Source material Block Start

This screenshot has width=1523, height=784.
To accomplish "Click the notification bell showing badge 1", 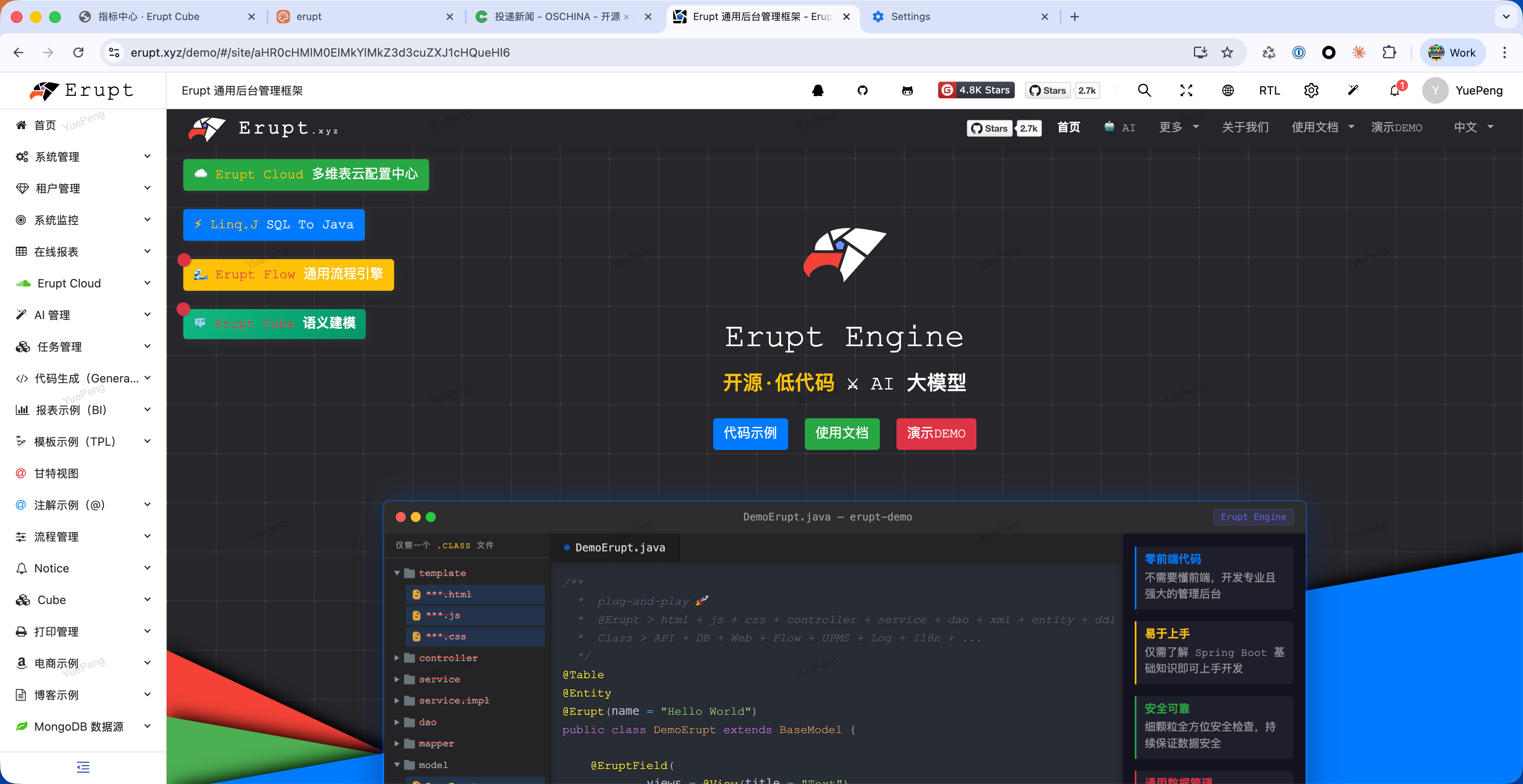I will coord(1394,90).

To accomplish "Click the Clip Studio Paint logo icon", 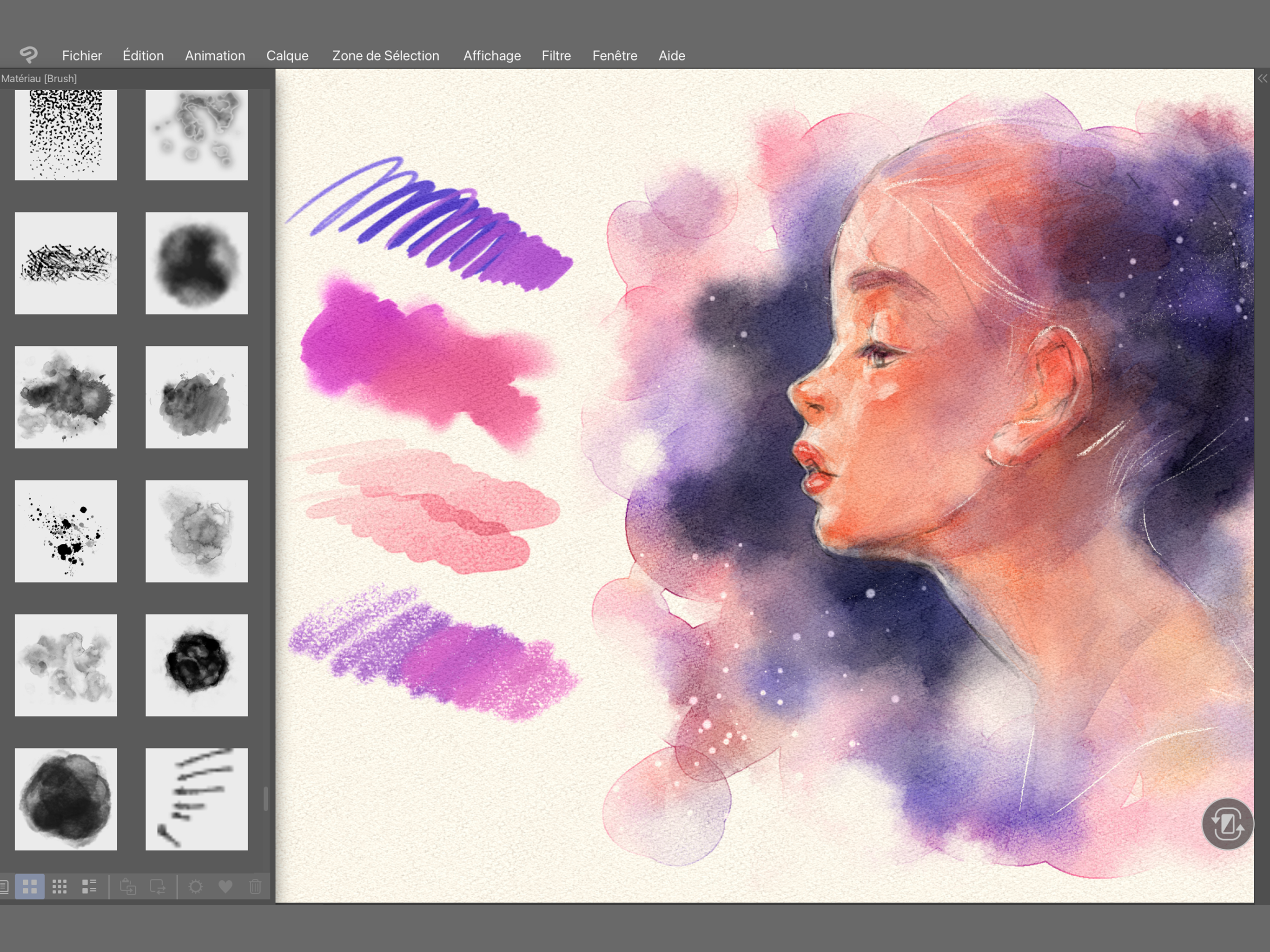I will [x=28, y=54].
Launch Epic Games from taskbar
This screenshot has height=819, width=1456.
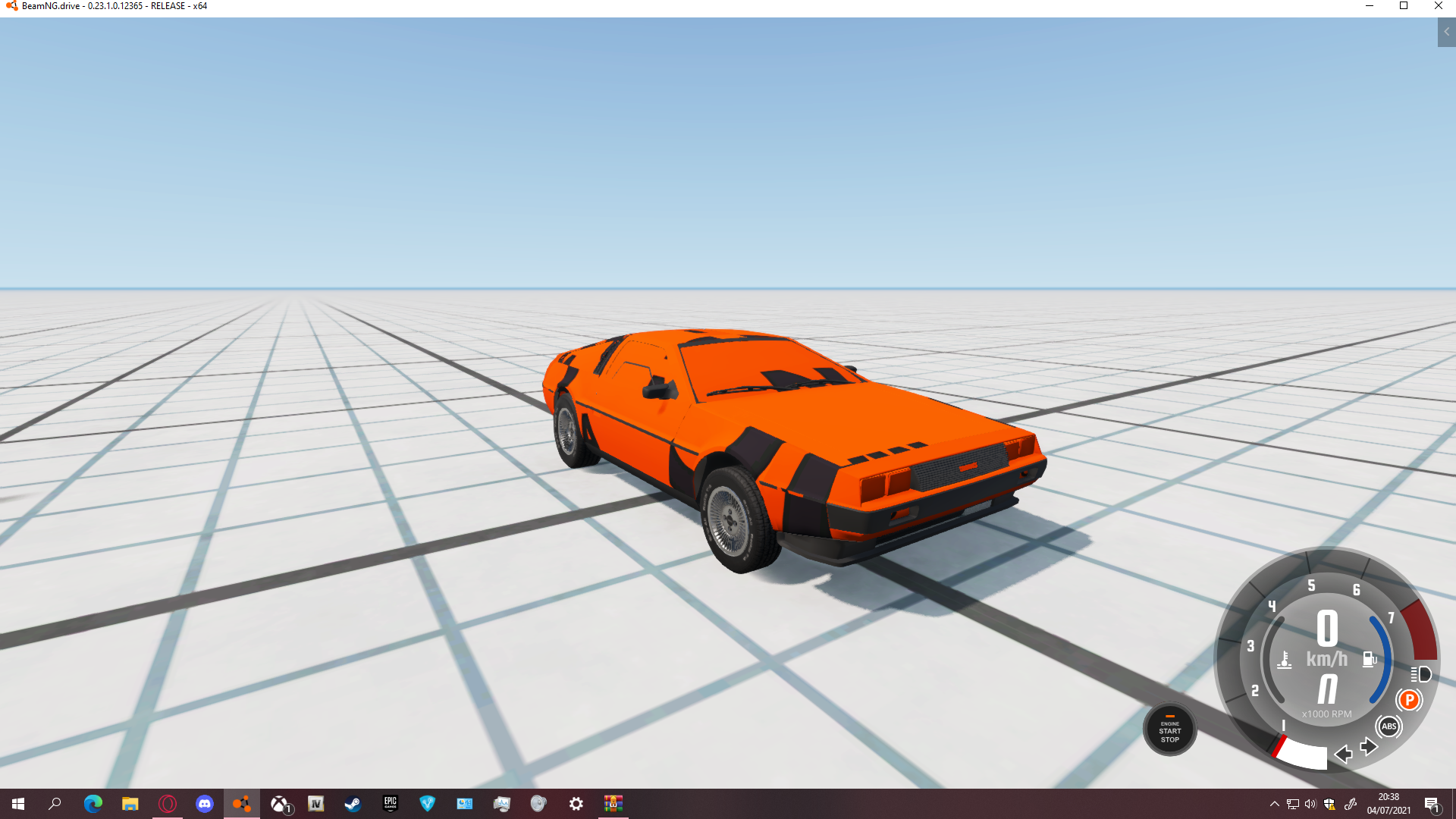pyautogui.click(x=390, y=804)
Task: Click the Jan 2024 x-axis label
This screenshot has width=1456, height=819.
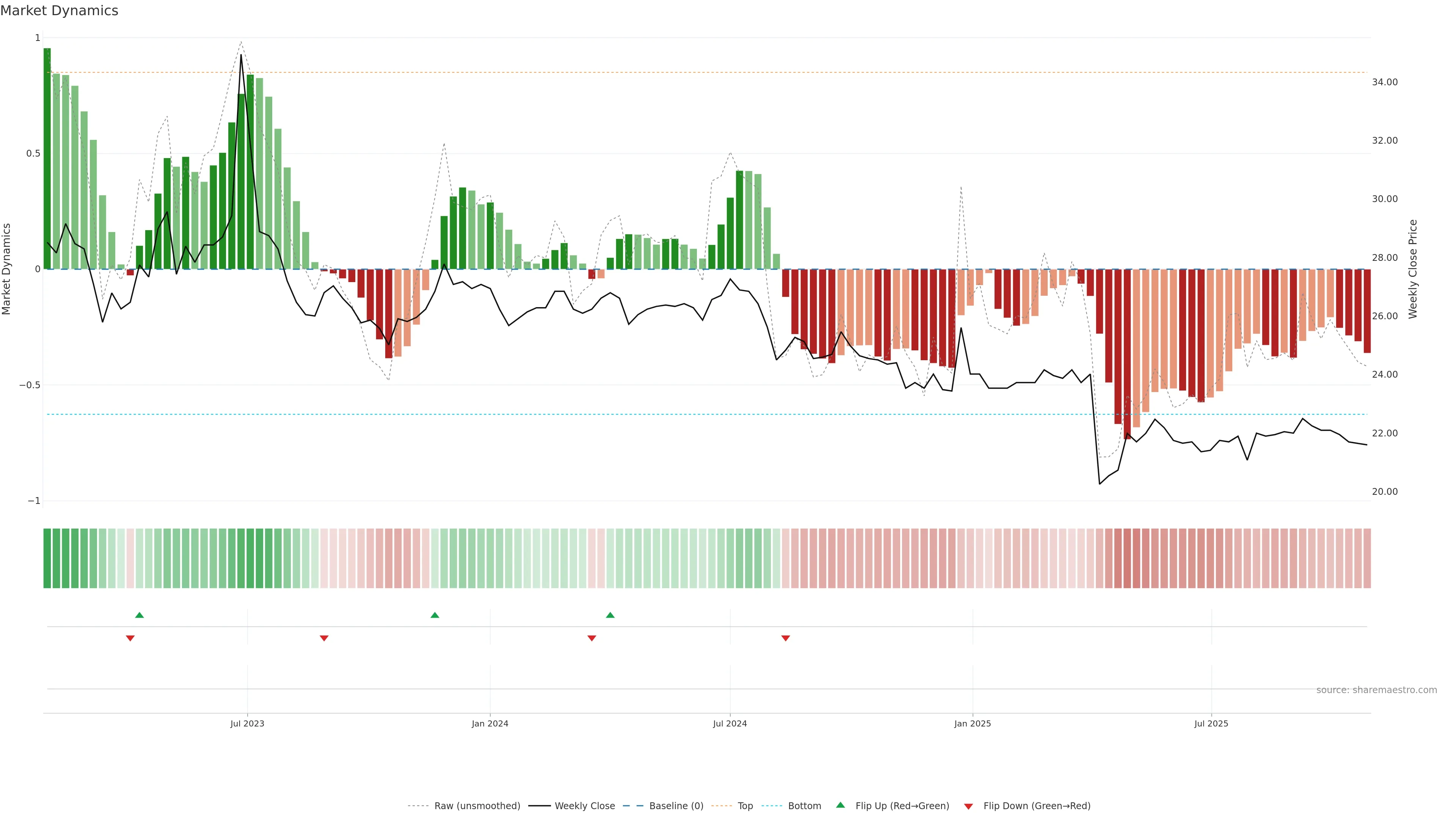Action: point(490,723)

Source material Block End

#### Task goal:
Could you repeat exactly the lines from the one containing "Launch Epic Games from taskbar" through the last line of the records, both included, without the pictures?

#### Answer section:
Launch Epic Games from taskbar
This screenshot has height=819, width=1456.
pyautogui.click(x=390, y=804)
Task: Click the Jan 2024 x-axis label
This screenshot has width=1456, height=819.
Action: point(490,723)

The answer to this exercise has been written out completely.